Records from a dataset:
== Segment start ==

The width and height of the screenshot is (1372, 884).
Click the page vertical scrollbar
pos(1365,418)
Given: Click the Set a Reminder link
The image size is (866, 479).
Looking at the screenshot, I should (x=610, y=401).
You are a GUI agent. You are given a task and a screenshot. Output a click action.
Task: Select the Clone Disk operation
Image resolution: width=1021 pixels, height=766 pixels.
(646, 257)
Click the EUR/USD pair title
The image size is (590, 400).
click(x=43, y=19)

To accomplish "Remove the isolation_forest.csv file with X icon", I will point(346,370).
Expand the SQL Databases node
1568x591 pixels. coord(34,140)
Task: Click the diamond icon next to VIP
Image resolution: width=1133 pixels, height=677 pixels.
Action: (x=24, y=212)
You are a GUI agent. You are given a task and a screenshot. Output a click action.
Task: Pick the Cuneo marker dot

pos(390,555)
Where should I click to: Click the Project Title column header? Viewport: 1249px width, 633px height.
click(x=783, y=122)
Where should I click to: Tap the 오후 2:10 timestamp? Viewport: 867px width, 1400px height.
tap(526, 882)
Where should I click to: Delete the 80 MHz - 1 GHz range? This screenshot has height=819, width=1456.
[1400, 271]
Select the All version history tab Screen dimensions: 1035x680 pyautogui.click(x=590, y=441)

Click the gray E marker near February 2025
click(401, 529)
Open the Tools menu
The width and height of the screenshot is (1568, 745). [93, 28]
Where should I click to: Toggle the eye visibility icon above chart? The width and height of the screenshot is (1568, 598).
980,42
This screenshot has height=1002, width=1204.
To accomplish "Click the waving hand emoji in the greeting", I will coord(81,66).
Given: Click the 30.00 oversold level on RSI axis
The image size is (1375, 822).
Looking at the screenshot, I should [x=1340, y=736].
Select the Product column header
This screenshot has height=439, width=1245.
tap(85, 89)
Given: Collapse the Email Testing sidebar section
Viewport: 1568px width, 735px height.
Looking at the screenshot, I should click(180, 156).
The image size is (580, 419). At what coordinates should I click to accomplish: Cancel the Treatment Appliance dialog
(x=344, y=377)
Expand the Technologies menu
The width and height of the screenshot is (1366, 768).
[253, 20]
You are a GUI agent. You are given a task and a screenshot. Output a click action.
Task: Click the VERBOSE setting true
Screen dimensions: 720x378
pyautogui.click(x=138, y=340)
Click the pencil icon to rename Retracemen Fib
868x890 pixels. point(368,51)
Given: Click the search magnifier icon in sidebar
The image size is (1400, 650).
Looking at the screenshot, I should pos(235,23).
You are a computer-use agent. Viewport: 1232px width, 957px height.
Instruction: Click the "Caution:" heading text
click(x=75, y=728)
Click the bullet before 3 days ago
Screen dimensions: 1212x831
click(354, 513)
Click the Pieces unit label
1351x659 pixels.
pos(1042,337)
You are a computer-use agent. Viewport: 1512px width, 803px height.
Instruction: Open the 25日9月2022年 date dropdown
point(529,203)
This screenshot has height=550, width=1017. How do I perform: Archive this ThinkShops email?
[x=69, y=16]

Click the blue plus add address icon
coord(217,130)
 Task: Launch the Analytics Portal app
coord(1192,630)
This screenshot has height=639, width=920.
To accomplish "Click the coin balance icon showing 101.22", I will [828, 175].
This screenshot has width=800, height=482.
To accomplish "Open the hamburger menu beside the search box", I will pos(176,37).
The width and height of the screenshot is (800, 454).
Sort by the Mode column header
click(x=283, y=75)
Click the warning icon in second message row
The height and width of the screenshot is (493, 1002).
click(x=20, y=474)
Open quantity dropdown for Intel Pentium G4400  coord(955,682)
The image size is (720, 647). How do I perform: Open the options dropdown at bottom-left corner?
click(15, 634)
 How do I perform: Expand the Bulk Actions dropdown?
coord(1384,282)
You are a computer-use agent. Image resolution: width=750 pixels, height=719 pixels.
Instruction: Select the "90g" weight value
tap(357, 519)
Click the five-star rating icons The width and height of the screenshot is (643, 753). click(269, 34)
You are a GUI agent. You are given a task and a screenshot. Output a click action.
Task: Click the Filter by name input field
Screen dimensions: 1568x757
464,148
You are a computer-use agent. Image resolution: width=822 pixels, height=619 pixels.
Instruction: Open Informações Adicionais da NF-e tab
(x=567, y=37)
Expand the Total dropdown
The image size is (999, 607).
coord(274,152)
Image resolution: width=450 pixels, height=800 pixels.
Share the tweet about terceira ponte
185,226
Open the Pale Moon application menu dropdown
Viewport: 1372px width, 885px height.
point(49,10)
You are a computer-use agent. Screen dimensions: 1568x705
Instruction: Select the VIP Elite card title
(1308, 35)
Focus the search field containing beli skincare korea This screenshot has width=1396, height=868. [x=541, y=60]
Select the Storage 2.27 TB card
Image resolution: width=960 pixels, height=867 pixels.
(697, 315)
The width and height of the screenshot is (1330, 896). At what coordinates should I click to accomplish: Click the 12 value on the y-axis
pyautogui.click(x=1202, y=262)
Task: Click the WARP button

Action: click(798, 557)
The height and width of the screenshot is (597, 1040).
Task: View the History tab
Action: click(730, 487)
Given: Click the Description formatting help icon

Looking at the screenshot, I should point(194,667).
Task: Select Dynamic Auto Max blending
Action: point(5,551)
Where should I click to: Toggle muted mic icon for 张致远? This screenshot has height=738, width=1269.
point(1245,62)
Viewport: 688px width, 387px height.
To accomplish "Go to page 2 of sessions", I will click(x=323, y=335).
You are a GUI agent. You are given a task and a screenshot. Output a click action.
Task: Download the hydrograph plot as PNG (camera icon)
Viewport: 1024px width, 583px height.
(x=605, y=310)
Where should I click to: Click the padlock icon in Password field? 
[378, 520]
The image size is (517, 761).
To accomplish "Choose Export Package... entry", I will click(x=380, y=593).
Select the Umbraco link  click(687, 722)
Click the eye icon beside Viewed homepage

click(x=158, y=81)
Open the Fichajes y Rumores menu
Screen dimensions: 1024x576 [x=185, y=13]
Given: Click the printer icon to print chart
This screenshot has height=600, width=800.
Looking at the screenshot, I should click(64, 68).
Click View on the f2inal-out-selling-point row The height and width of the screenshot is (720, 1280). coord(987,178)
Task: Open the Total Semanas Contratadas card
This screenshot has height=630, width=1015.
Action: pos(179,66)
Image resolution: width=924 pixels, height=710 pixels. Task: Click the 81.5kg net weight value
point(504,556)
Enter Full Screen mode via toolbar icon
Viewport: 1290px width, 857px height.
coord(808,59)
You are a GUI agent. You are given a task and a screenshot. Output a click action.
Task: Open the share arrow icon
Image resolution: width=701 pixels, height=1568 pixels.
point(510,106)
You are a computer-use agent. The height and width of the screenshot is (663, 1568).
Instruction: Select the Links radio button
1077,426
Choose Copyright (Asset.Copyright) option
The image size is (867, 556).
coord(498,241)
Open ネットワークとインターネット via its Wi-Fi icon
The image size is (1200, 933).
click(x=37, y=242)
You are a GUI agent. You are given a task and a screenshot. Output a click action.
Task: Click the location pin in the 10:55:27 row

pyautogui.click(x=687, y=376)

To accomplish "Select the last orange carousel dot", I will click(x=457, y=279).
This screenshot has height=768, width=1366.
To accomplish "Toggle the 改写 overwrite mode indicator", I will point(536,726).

== Segment end ==

TASK BRIEF
Every entry should be given again exactly as written.

TASK OUTPUT
The width and height of the screenshot is (1372, 884).
Click the page vertical scrollbar
pos(1365,418)
Given: Click the Set a Reminder link
The image size is (866, 479).
Looking at the screenshot, I should (x=610, y=401).
You are a GUI agent. You are given a task and a screenshot. Output a click action.
Task: Select the Clone Disk operation
Image resolution: width=1021 pixels, height=766 pixels.
(646, 257)
Click the EUR/USD pair title
The image size is (590, 400).
click(x=43, y=19)

To accomplish "Remove the isolation_forest.csv file with X icon", I will point(346,370).
Expand the SQL Databases node
1568x591 pixels. coord(34,140)
Task: Click the diamond icon next to VIP
Image resolution: width=1133 pixels, height=677 pixels.
Action: (x=24, y=212)
You are a GUI agent. You are given a task and a screenshot. Output a click action.
Task: Pick the Cuneo marker dot

pos(390,555)
Where should I click to: Click the Project Title column header? Viewport: 1249px width, 633px height.
click(x=783, y=122)
Where should I click to: Tap the 오후 2:10 timestamp? Viewport: 867px width, 1400px height.
tap(526, 882)
Where should I click to: Delete the 80 MHz - 1 GHz range? This screenshot has height=819, width=1456.
[1400, 271]
Select the All version history tab Screen dimensions: 1035x680 pyautogui.click(x=590, y=441)

Click the gray E marker near February 2025
click(401, 529)
Open the Tools menu
The width and height of the screenshot is (1568, 745). [93, 28]
Where should I click to: Toggle the eye visibility icon above chart? The width and height of the screenshot is (1568, 598).
980,42
This screenshot has height=1002, width=1204.
To accomplish "Click the waving hand emoji in the greeting", I will coord(81,66).
Given: Click the 30.00 oversold level on RSI axis
The image size is (1375, 822).
Looking at the screenshot, I should [x=1340, y=736].
Select the Product column header
This screenshot has height=439, width=1245.
tap(85, 89)
Given: Collapse the Email Testing sidebar section
Viewport: 1568px width, 735px height.
Looking at the screenshot, I should click(180, 156).
The image size is (580, 419). At what coordinates should I click to accomplish: Cancel the Treatment Appliance dialog
(x=344, y=377)
Expand the Technologies menu
The width and height of the screenshot is (1366, 768).
[253, 20]
You are a GUI agent. You are given a task and a screenshot. Output a click action.
Task: Click the VERBOSE setting true
Screen dimensions: 720x378
pyautogui.click(x=138, y=340)
Click the pencil icon to rename Retracemen Fib
868x890 pixels. point(368,51)
Given: Click the search magnifier icon in sidebar
The image size is (1400, 650).
Looking at the screenshot, I should pos(235,23).
You are a computer-use agent. Viewport: 1232px width, 957px height.
Instruction: Click the "Caution:" heading text
click(x=75, y=728)
Click the bullet before 3 days ago
Screen dimensions: 1212x831
click(354, 513)
Click the Pieces unit label
1351x659 pixels.
pos(1042,337)
You are a computer-use agent. Viewport: 1512px width, 803px height.
Instruction: Open the 25日9月2022年 date dropdown
point(529,203)
This screenshot has height=550, width=1017. How do I perform: Archive this ThinkShops email?
[x=69, y=16]

Click the blue plus add address icon
coord(217,130)
 Task: Launch the Analytics Portal app
coord(1192,630)
This screenshot has height=639, width=920.
To accomplish "Click the coin balance icon showing 101.22", I will [828, 175].
This screenshot has width=800, height=482.
To accomplish "Open the hamburger menu beside the search box", I will pos(176,37).
The width and height of the screenshot is (800, 454).
Sort by the Mode column header
click(x=283, y=75)
Click the warning icon in second message row
The height and width of the screenshot is (493, 1002).
click(x=20, y=474)
Open quantity dropdown for Intel Pentium G4400  coord(955,682)
The image size is (720, 647). How do I perform: Open the options dropdown at bottom-left corner?
click(15, 634)
 How do I perform: Expand the Bulk Actions dropdown?
coord(1384,282)
You are a computer-use agent. Image resolution: width=750 pixels, height=719 pixels.
Instruction: Select the "90g" weight value
tap(357, 519)
Click the five-star rating icons The width and height of the screenshot is (643, 753). click(269, 34)
You are a GUI agent. You are given a task and a screenshot. Output a click action.
Task: Click the Filter by name input field
Screen dimensions: 1568x757
464,148
You are a computer-use agent. Image resolution: width=822 pixels, height=619 pixels.
Instruction: Open Informações Adicionais da NF-e tab
(x=567, y=37)
Expand the Total dropdown
The image size is (999, 607).
coord(274,152)
Image resolution: width=450 pixels, height=800 pixels.
Share the tweet about terceira ponte
185,226
Open the Pale Moon application menu dropdown
Viewport: 1372px width, 885px height.
point(49,10)
You are a computer-use agent. Screen dimensions: 1568x705
Instruction: Select the VIP Elite card title
(1308, 35)
Focus the search field containing beli skincare korea This screenshot has width=1396, height=868. [x=541, y=60]
Select the Storage 2.27 TB card
Image resolution: width=960 pixels, height=867 pixels.
(697, 315)
The width and height of the screenshot is (1330, 896). At what coordinates should I click to accomplish: Click the 12 value on the y-axis
pyautogui.click(x=1202, y=262)
Task: Click the WARP button

Action: click(798, 557)
The height and width of the screenshot is (597, 1040).
Task: View the History tab
Action: click(730, 487)
Given: Click the Description formatting help icon

Looking at the screenshot, I should point(194,667).
Task: Select Dynamic Auto Max blending
Action: point(5,551)
Where should I click to: Toggle muted mic icon for 张致远? This screenshot has height=738, width=1269.
point(1245,62)
Viewport: 688px width, 387px height.
To accomplish "Go to page 2 of sessions", I will click(x=323, y=335).
You are a GUI agent. You are given a task and a screenshot. Output a click action.
Task: Download the hydrograph plot as PNG (camera icon)
Viewport: 1024px width, 583px height.
(x=605, y=310)
Where should I click to: Click the padlock icon in Password field? 
[378, 520]
The image size is (517, 761).
To accomplish "Choose Export Package... entry", I will click(x=380, y=593).
Select the Umbraco link  click(687, 722)
Click the eye icon beside Viewed homepage

click(x=158, y=81)
Open the Fichajes y Rumores menu
Screen dimensions: 1024x576 [x=185, y=13]
Given: Click the printer icon to print chart
This screenshot has height=600, width=800.
Looking at the screenshot, I should click(64, 68).
Click View on the f2inal-out-selling-point row The height and width of the screenshot is (720, 1280). coord(987,178)
Task: Open the Total Semanas Contratadas card
This screenshot has height=630, width=1015.
Action: pos(179,66)
Image resolution: width=924 pixels, height=710 pixels. Task: Click the 81.5kg net weight value
point(504,556)
Enter Full Screen mode via toolbar icon
Viewport: 1290px width, 857px height.
coord(808,59)
You are a GUI agent. You are given a task and a screenshot. Output a click action.
Task: Open the share arrow icon
Image resolution: width=701 pixels, height=1568 pixels.
point(510,106)
You are a computer-use agent. The height and width of the screenshot is (663, 1568).
Instruction: Select the Links radio button
1077,426
Choose Copyright (Asset.Copyright) option
The image size is (867, 556).
coord(498,241)
Open ネットワークとインターネット via its Wi-Fi icon
The image size is (1200, 933).
click(x=37, y=242)
You are a GUI agent. You are given a task and a screenshot. Output a click action.
Task: Click the location pin in the 10:55:27 row

pyautogui.click(x=687, y=376)

To accomplish "Select the last orange carousel dot", I will click(x=457, y=279).
This screenshot has height=768, width=1366.
To accomplish "Toggle the 改写 overwrite mode indicator", I will point(536,726).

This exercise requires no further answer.